By Jessica Toonkel / REUTERS
NEW YORK (Reuters) – Employers, advisers and fund companies are bracing themselves for a flood of calls this fall when participants in 401(k) plans learn for the first time just how much they paid in fees the previous quarter.
Under Department of Labor regulations, employers have to provide fee information to the investors in the plans by August 30. The disclosures will simply show what an employee could pay in fees on various investment options in their 401(k) plans.
But the real “aha” moment for many plan participants is likely to occur sometime after November 15 when they receive account statements detailing what they actually paid in fees the previous quarter – in dollars and cents.
Recent research suggests that the existence of fees might alone be news to many employees. More than 70 percent of 401(k) plan participants did not know they paid any fees for investing in their plans, according to a recent AARP study.
“This (November) will be the first time that most participants see a deduction from their accounts that are not a result of market losses,” said Bill Peartree, a San Diego-based financial adviser with Barney & Barney Retirement Services, serves retirement plans and has $1.2 billion in assets under management.
Peartree and other advisers say employees may be alarmed at what they see.
HOW MANY WILL NOTICE?
In April, Fidelity began mailing and e-mailing fee disclosures to more than 9 million 401(k) participants, several months ahead of the required rule. In that time, the fund operator has only received about 600 calls with questions about the fees, according to people familiar with the situation.
Some say that the few calls Fidelity received from its early disclosure mailings could be indicative of what may happen at other firms after the August 30 deadline for disclosure.
“It just reinforces the notion that no one is going to read these because you would have expected more calls,” said Robyn Credico, defined contribution practice leader at Towers Watson & Co which advises retirement plans.
FEE DISCLOSURE DEBATE
The idea for fee disclosure was simple enough: Show people who are saving for retirement through 401(k) plans exactly what portion of their investments goes to paying for fees.
The rule that mandates disclosure of 401(k) fees was finalized by the Labor Department earlier this year.
Fidelity’s early send-out could be a benchmark for how the August 30 disclosures might appear to investors in 401(k) plans.
One disclosure statement Fidelity sent out shows the expense ratios for each of the 25 funds offered in one plan, as well as what that expense ratios would mean for a $1,000 investment, according to the 16-page document which was reviewed by Reuters.
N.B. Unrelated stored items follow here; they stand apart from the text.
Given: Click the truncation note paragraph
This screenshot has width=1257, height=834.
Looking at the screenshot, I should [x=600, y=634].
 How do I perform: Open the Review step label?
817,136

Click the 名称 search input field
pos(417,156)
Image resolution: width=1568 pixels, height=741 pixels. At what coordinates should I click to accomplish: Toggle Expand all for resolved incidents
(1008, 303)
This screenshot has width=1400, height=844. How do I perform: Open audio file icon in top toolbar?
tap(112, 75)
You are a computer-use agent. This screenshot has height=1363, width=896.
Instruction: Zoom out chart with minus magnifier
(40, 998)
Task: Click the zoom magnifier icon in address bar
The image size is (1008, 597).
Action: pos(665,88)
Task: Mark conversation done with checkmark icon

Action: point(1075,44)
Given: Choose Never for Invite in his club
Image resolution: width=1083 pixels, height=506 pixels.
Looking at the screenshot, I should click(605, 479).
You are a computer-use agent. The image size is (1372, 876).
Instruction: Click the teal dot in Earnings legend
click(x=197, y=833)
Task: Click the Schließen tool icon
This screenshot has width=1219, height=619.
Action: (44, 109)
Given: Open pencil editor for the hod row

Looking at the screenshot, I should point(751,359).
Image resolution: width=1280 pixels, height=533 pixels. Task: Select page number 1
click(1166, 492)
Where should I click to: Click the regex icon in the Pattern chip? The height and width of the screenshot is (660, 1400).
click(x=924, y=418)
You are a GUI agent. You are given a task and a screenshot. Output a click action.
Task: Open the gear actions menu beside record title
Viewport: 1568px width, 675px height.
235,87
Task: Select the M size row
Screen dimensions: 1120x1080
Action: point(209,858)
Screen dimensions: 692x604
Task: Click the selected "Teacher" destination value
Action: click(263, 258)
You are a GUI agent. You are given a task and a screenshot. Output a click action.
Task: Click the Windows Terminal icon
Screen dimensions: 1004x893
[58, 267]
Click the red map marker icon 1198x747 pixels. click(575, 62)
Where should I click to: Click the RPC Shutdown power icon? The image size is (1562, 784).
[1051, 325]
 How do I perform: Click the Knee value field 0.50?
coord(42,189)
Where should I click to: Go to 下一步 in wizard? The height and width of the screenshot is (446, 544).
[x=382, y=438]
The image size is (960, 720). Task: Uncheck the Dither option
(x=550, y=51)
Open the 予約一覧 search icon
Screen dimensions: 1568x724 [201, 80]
For each fund, there is also information about the average expense ratio for fund’s benchmarked index fund.
Investors have to do the math to figure out how these expenses apply to their own accounts.
The November statements 401(k) plan participants receive, however, will show the fees they actually paid over the past few months by investing in the plans.
“That’s where we are going to see sticker shock,” said Jason Roberts, founder and chief executive of the Pension Resource Institute, a Manhattan Beach, California-based consultant to 401(k) plans.
But how many – and how loudly – participants react may depend on how clearly the fees are displayed. That will vary by provider, said Mike Alfred, chief executive and co-founder of BrightScope Inc, which rates 401(k) plans.
“Some providers will provide this disclosure on page one, but for others it might be on page nine,” he said.
What’s more, despite the more detailed disclosure coming in November, participants will not see all of the fees they pay, said Jeffrey M. Gratton, managing director of SageView Advisory Group, a Minneapolis-based financial advisory firm that serves retirement plans and has $2 billion in assets under management.
For example, costs that make up the expense ratios of the funds, like management fees and marketing fees, known as 12b-1 fees, will come out of the fund returns but not be on the new fee disclosures, Gratton said.
Roberts believes executives, who tend to be the biggest savers in 401(k) plans, will also likely be the most vocal about such issues and call for change.
“Some of them are going to feel like they are subsidizing the low-balance participants,” Roberts said.
Meanwhile, advisers worry that given the fragile economy and rocky markets, many 401(k) plan participants may be seeing these fees at a time when they are particularly sensitive to costs and withdraw from their plans altogether.
“It could be a one-two punch for some participants,” Peartree said.